Becky Garrison, senior contributing editor for the Wittenburg Door, had in-person, phone, e-mail, blog, and IM interactions with 33 people, most of whom are involved in "emerging" groups, "alternative worship," or other innovative worship practices. About half of the contributors are of the Episcopal/Anglican tradition; nearly half are women.
Garrison asked about the role of doctrine in emergent experiments and the relationship between newer forms of church and traditional churches. She guides discussions on a variety of topics, asking questions such as:
How do you respond to conventional wisdom that the mainline churches are dying? (of Phyllis Tickle and Martha Grace Reese)
Why do you define "alternative worship" as postcharismatic and postevangelical? (of Jonny Baker)
How do you reconcile the need to affirm orthodoxy without becoming exclusionary snobs? (of Brian McLaren)
How do we balance the experience of the church with the authority of Scripture? (of N. T. Wright)
What do you say to all those who feel all you have to do is light some candles, turn down the power praise music, and viola you have an emerging church service? (of Nadia Bolz-Weber and Jonny Baker)
Define ritual, and how do you see ritual as being redefined for the 21st century? (of Kurt Nielson, Elise Brown, and Rick Fabian)
What have you learned about God from your ministry with prostitutes? (of Kurt Nielson)
Eight themes permeate the book:
- Hope! These folks are hopeful about a substantial and authentic rebirth of the church in postmodern culture, and their hope sparks a lot of creativity and risk-taking.
- A new partnership between traditional churches and emerging churches. Episcopal and Anglican leaders are building bridges from older liturgical forms of church worship to emergent forms.
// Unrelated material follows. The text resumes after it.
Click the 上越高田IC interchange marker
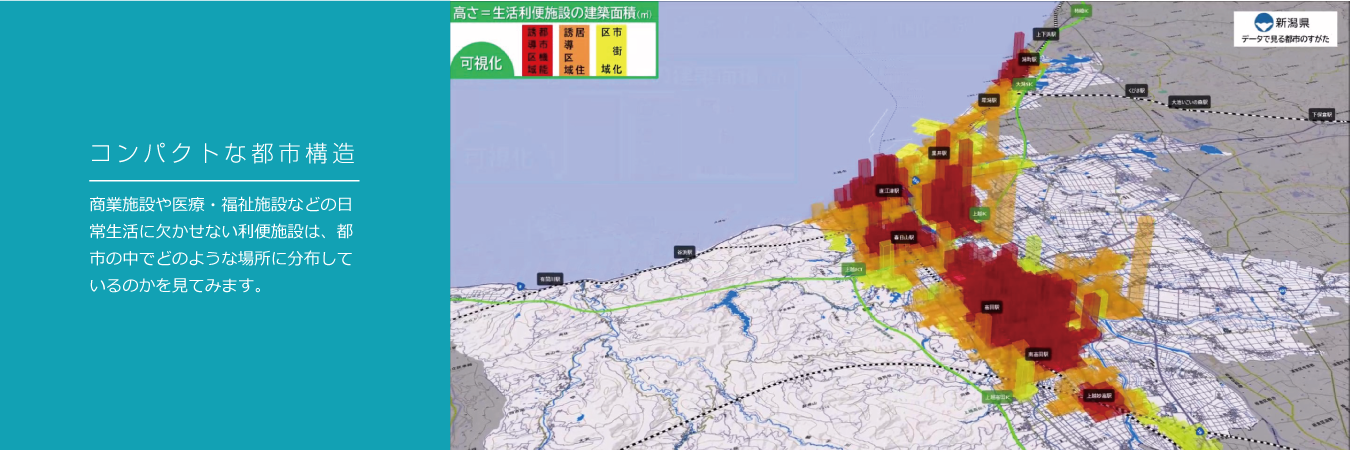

Jonny Baker works with the (Anglican) Church Mission Society to "reimagine worship, faith, and community in postmodern/emerging cultures." Karen Ward (abbess of Seattle's Church of the Apostles) is excited about "amazing 'convergence'" she finds "between Anglican ethos and practice and [that of] the emerging church."
- The priority of engaging postmodern youth and young adults, especially PUPs (Postmodern Urban Professionals). The book is fairly culture-specific to this demographic, both a strength and limitation. Emerging experiments are not really (for the most part) engaging the poor, or working-class people, or people less affected by postmodernism. They're reaching PUPs.
- Things are different in the U.K. Ian Mobsby (priest missioner with the Moot Community, Diocese of London) says emerging-church discussions have occurred longer there "because there is more of a crisis in the church than in the U.S. we are slightly ahead of you in the postmodern context."
- Humility. The mood is a chastened one, pained by the failures of the church and aware of the danger of seeing new experiments as magic keys to renewal. Says Steven Croft (Team Leader of Fresh Expressions, a joint Methodist-Anglican venture), "Nobody knows quite what they're doing, but there is humility of the heart, which is enabling new learnings."
- Theology, not just pragmatism, is important. Crucial theological reflection is occurring at "the interface between missiology and ecclesiology" (Croft) and the interplay between how the gospel impacts culture and how culture understands the gospel. Emphasis is more on the kingdom of God (a concept not fully spelled out in the book, but having to do with the church's redemptive and transforming role in the world), than on the church and tradition. Still, there is considerable love for the liturgy.